Vivir de rentas es un viejo sueño de los españoles -y de otros muchos- que por el momento sólo está al alcance de gente con suerte en los negocios, la lotería o la especulación inmobiliaria. Pero eso podría cambiar de aquí a no mucho.

Felizmente, la socialización de la figura del rentista empieza a ser algo más que una quimera gracias a los robots que están dejando sin empleo a los currelas de toda la vida.

Alguna fábrica de China ha previsto ya la sustitución de la mitad de su descomunal plantilla de 120.000 trabajadores por robots: y esto no ha hecho más que empezar. Incluso en la España azotada por el paro se calcula que estos artilugios mecánicos sustituirán durante los próximos años a un 12 por ciento de los currantes actualmente en nómina.

Las ventajas del robot son innegables desde el punto de vista empresarial. No cobran un céntimo, trabajan veinticuatro horas seguidas y no se sindican ni obligan a cotizar por ellos a la Seguridad Social. Son el ideal de cualquier capitán de industria, salvo por los daños colaterales que causan al consumo.

Los autómatas que amenazan con mandar a medio país al paro no hacen gasto, efectivamente; pero tampoco compran coches, lavadoras ni cualquier producto de los que ayudan a fabricar. Rompen, por tanto, con el ciclo virtuoso de la oferta y la demanda que es la base de la economía de mercado.

Incluso el visionario Henry Ford, que introdujo la fabricación en cadena a gran escala, era consciente de esta amenaza.

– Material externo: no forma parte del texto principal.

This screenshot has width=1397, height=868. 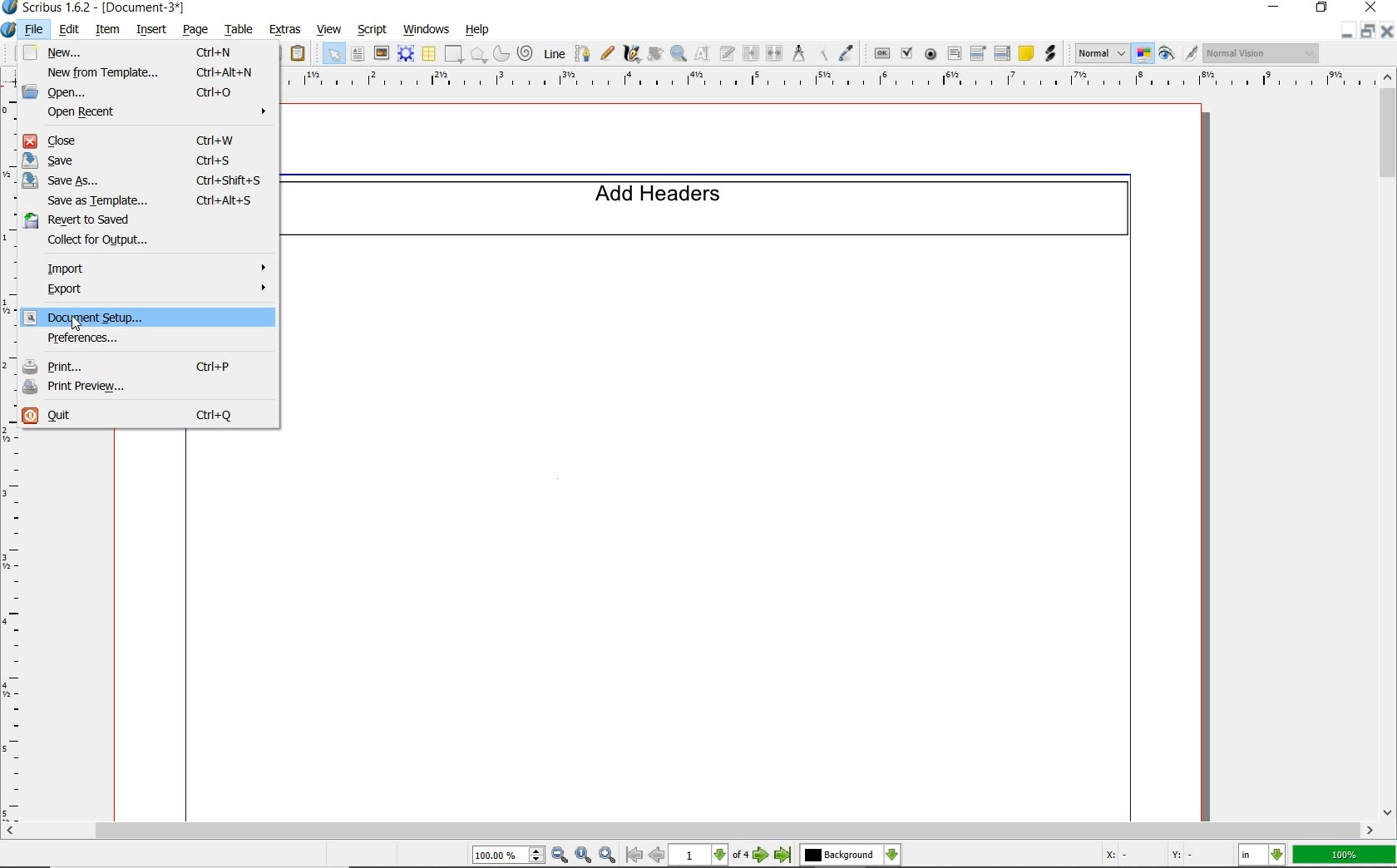 I want to click on collect for output, so click(x=158, y=243).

Para escándalo de sus pares en la industria, Ford pagaba buenos sueldos a sus trabajadores y animaba a los demás emprendedores a hacer lo mismo. «Si no les pagamos bien, ¿quién va a comprar mis coches?», se preguntaba con lógica impepinable el hombre que motorizó a la clase media norteamericana.

La irrupción de los robots contradice esta idea y, más pronto que tarde, obligará a los gobiernos a buscar soluciones para el creciente desempleo de los trabajadores sustituidos por máquinas.

Cuando más de la mitad de la plantilla de las factorías esté formada por androides sin sueldo, habrá que idear forzosamente la manera de buscarle una clientela a las industrias de cada país. Y ahí es donde entra la posibilidad, hasta ahora impensable, de que buena parte de la población pueda vivir de rentas.

El remedio sería una renta básica universal que consiste en el pago de un sueldo a los ciudadanos por el mero hecho de serlo. Rechazada no hace mucho en referéndum por los suizos -que son gente rara-, la propuesta va a ser aplicada este mismo año con carácter experimental en Holanda y Finlandia.

Si el ensayo demostrase su viabilidad, los gobiernos de esos dos países -y previsiblemente, los de muchos otros- la irían introduciendo de modo progresivo hasta crear un sistema mixto de rentistas y trabajadores con distinta capacidad de consumo.

Se cumpliría así, en cierto modo, la profecía de Paul Lafargue, el yerno listo de Carlos Marx, que a finales del siglo XIX escribió un rompedor tratado a favor del derecho universal a la pereza. Adelantado a su tiempo, Lafargue sostenía ya entonces que la «extravagante pasión por el trabajo» embrutece al hombre y aliena al proletario.

Siglo y medio después, la utopía de un país de felices rentistas a cargo del Estado empieza a parecer posible. Nunca se lo agradeceremos bastante a los robots.